I'm doing more thorough testing of my SimpleFeed module and I've noticed that it has had trouble creating some feed items. Well it turns out the culprit is valid_url() -- I have some feeds that have crazy URLs in theme, with characters like "!" which are not in the valid_url() check in Drupal.

While I will update my module to *not* use valid_url(), I suggest we fix this in core.

After some research:

(([a-zA-Z][0-9a-zA-Z+\\-\\.]*:)?/{0,2}[0-9a-zA-Z;/?:@&=+$\\.\\-_!~*'()%]+)?(#[0-9a-zA-Z;/?:@&=+$\\.\\-_!~*'()%]+)?

It was constructed according to the BNF grammar given in RFC 2396 (http://www.ietf.org/rfc/rfc2396.txt).

Or a bit simpler:

(ftp|http|https):\/\/(\w+:{0,1}\w*@)?(\S+)(:[0-9]+)?(\/|\/([\w#!:.?+=&%@!\-\/]))?

Making a patch is trivial. Agreeing on the right approach is not. :-)

Support from Acquia helps fund testing for Drupal Acquia logo

Comments

robertDouglass’s picture

We need a test suite that has a sampling of all the URLs we want to be valid or invalid.

RobRoy’s picture

A bit OT: Are we moving towards using Simpletest as the testing suite for Drupal? I wanted to write some tests for another contrib module and wanted to make sure I was forward-looking? I suppose we could add some URL tests to the core tests included in Simpletest.

robertDouglass’s picture

Simpletest++. We intend to extend that platform some during SoC, so writing tests for it is forward looking. Care to make a test suite for this issue?

sun’s picture

Title: improve valid_url() checking » valid_url() does not support all valid URL characters
Version: 6.x-dev » 7.x-dev
Category: task » bug

This is a bug, as has been stated in #247880: valid_url needs to support more characters.
First tests have been committed on behalf of #283806: Notice appears when drupal_http_request called with an invalid URL.

c960657’s picture

grndlvl’s picture

Status: Active » Closed (duplicate)

Test available for valid_url at #295021: Extend valid_url() as well.

mfer’s picture

Status: Closed (duplicate) » Active

This issue, where valid_url() fails on many valid urls because it isn't checking the characters the way it should is rearing its ugly head in multiple issues and multiple ways. It looks like we need a better valid_url function.

= Material provided =
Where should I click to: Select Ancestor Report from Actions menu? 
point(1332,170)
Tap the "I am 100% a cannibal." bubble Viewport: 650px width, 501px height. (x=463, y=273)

= Work instructions =
1: Answer from the thread:
(a) Which module was being tested when the trouble with creating feed items was noticed?
(b) Which RFC was used to build the first regular expression?
(c) To which version was the issue moved?
2: Rewrite the thread, everything from "mfer’s picture" down to "better valid_url function.", with "showing up" in place of "rearing its ugly head".
The lines have no connection to the thread.

= Answers provided =
1:
(a) SimpleFeed
(b) RFC 2396
(c) 7.x-dev

2:
mfer’s picture

Status: Closed (duplicate) » Active

This issue, where valid_url() fails on many valid urls because it isn't checking the characters the way it should is showing up in multiple issues and multiple ways. It looks like we need a better valid_url function.